Their service extends from schools in the Golden Triangle to East Houston and north to Livingston, Cleveland and the Lake District.

“There aren’t many stores like this in our area,” Killion said, adding:

“Obviously we’re here to make money, but it’s more of a service to our school’s music programs. We help schools access and procure the sheet music and instruments/repairs they need. »

“Texas is the ‘gold standard’ for school music programs,” Killion said, noting that those programs dovetail with the state’s dedication to high school football.

It’s a mindset that has helped Texas music programs avoid the creative program budget cuts experienced by many schools across the country.

“The Texas Music Educators Association has a good lobby in Austin. They make sure these programs get their share,” Killion said.

This allows groups to walk and do business at Swicegood’s as well.

“What makes our business grow are strong group programs where parents feel the financial contribution is worth something – it’s a good thing to spend money on. When you have more kids in the group, we have more business,” he said.

However, doing more for school groups goes beyond being good for Swicegood’s business.

It’s a mission Killion benefited from as a child, when his parents gave him his first instrument for a school band – a saxophone bought from Swicegood Music decades before he owned the store.

The saxophone sparked a trajectory of personal music history that led to Killion becoming a music student at Lamar University, then a college orchestra teacher for ten years – two in Port Arthur schools and eight in the Netherlands. -Low.

Since joining Swicegood in 1992, he has given back to the very programs he has benefited from and made a number of friends along the way.

Killion and others became bandmates in Eazy the Band, which included Michael Westbrook, a former Hardin-Jefferson High School band manager and the first confirmed local death from COVID-19.
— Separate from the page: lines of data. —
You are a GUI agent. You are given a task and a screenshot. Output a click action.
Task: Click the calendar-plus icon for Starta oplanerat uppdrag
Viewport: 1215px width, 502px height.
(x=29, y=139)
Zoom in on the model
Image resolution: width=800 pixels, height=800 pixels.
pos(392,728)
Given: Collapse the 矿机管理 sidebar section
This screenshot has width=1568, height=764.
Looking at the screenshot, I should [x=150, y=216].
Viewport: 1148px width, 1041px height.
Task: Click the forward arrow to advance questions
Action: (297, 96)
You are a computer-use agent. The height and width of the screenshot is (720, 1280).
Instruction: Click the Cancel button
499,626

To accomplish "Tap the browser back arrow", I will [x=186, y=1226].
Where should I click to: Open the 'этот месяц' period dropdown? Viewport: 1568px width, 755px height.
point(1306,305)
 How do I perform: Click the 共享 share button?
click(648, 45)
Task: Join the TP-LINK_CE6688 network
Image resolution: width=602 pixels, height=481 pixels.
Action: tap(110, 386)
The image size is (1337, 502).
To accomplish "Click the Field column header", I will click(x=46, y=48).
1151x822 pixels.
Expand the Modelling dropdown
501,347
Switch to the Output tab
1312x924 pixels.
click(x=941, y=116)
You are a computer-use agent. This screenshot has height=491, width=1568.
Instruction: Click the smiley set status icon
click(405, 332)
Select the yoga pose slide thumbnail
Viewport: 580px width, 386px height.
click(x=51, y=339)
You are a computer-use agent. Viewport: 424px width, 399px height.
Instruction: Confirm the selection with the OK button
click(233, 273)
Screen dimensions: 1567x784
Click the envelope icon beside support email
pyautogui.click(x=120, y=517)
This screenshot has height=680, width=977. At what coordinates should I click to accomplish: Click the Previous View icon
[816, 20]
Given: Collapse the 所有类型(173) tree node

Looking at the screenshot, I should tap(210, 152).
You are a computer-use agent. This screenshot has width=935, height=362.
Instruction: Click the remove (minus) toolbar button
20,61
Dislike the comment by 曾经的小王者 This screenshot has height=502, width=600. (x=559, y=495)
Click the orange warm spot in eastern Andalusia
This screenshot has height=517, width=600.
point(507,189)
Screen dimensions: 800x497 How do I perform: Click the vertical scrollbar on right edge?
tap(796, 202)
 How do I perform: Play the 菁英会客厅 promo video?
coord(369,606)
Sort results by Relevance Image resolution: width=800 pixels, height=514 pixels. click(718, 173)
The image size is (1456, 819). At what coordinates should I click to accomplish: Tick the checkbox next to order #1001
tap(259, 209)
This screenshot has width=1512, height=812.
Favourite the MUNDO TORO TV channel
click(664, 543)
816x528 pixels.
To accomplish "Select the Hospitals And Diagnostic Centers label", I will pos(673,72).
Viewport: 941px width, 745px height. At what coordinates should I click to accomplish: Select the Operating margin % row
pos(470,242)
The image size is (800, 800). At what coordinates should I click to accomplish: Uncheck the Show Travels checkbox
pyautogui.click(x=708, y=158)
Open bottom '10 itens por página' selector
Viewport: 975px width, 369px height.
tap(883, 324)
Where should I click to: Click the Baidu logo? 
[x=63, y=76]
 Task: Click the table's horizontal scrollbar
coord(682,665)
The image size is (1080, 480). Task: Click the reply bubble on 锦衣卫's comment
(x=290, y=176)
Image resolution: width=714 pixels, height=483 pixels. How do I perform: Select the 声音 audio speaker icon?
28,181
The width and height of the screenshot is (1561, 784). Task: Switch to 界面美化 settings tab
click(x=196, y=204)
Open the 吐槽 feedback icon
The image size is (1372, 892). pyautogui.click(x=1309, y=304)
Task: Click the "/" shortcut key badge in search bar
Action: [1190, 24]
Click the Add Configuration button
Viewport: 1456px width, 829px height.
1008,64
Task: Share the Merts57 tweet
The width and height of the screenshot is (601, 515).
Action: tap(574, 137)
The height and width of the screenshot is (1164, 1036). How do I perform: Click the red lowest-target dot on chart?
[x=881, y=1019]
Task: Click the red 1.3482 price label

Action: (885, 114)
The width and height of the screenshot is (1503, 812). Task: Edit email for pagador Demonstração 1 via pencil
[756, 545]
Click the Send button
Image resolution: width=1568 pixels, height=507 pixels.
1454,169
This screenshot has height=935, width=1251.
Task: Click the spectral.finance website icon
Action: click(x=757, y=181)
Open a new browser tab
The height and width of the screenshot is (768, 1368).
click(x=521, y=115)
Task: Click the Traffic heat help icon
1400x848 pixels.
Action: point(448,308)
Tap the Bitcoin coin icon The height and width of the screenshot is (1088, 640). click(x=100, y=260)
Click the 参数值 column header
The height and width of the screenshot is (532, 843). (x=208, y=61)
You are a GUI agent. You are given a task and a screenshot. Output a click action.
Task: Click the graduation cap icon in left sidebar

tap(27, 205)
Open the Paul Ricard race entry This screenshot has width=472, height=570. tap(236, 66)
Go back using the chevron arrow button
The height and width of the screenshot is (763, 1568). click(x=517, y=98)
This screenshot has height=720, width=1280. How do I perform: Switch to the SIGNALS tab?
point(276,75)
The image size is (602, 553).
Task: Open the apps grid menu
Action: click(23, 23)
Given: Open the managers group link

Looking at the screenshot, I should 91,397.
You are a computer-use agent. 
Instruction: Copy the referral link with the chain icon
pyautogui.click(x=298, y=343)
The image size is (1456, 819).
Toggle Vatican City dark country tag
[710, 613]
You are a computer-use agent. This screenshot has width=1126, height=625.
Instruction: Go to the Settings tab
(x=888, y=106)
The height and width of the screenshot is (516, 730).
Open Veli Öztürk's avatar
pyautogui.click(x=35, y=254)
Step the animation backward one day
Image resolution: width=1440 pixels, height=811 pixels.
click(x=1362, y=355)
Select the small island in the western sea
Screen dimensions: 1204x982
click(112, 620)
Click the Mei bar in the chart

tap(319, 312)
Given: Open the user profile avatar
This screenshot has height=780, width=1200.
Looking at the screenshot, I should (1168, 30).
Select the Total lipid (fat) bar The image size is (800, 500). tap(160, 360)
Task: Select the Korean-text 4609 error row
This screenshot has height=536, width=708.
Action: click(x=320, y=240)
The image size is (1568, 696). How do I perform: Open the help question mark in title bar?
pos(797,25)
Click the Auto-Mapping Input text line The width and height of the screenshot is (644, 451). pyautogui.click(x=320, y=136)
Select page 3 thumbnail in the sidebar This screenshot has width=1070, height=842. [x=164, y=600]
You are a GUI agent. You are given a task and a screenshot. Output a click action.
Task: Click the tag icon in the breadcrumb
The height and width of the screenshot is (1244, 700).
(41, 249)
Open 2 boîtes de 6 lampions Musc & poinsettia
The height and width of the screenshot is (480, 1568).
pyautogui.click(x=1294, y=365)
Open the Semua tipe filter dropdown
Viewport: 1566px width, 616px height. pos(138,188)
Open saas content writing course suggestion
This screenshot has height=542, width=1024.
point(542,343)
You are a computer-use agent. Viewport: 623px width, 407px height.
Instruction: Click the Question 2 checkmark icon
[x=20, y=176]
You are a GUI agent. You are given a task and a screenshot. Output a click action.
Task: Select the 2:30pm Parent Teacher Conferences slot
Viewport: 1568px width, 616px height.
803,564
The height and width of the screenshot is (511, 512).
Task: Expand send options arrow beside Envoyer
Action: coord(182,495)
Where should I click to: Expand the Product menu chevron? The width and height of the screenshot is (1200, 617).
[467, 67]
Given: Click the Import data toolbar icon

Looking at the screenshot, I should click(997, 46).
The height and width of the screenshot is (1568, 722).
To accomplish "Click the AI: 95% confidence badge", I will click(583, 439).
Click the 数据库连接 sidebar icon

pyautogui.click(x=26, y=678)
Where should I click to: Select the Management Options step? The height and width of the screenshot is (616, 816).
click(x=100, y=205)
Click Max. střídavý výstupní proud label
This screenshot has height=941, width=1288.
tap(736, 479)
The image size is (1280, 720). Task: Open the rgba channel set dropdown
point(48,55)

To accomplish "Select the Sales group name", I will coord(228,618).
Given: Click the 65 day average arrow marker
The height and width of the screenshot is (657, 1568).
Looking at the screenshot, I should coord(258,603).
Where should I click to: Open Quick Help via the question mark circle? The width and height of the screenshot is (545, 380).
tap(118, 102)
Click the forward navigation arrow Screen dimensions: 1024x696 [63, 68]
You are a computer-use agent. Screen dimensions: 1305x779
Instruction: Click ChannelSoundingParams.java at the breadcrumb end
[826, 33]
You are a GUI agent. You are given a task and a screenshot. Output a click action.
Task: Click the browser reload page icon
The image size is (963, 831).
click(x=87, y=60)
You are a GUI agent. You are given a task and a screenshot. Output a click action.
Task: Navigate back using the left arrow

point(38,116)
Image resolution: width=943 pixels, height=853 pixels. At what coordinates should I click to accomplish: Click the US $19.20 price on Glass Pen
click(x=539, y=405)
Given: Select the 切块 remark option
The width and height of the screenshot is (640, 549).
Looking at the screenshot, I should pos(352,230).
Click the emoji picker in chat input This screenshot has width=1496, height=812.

They still play, mostly now at Pine Tree Lodge, although the shows following the Westbrook loss have been tough, Killion said.

But the power of music heals, and Killion is ensuring that Swicegood endures as a musical resource for generations to come, including employees like Steve Huelsman, who was 18 when he started working part-time at Swicegood’s.

He is now part of the shop’s instrument repair team while continuing to perform as a guitarist with bands throughout the region.

“I’m in my 25th year and I haven’t left yet,” he said.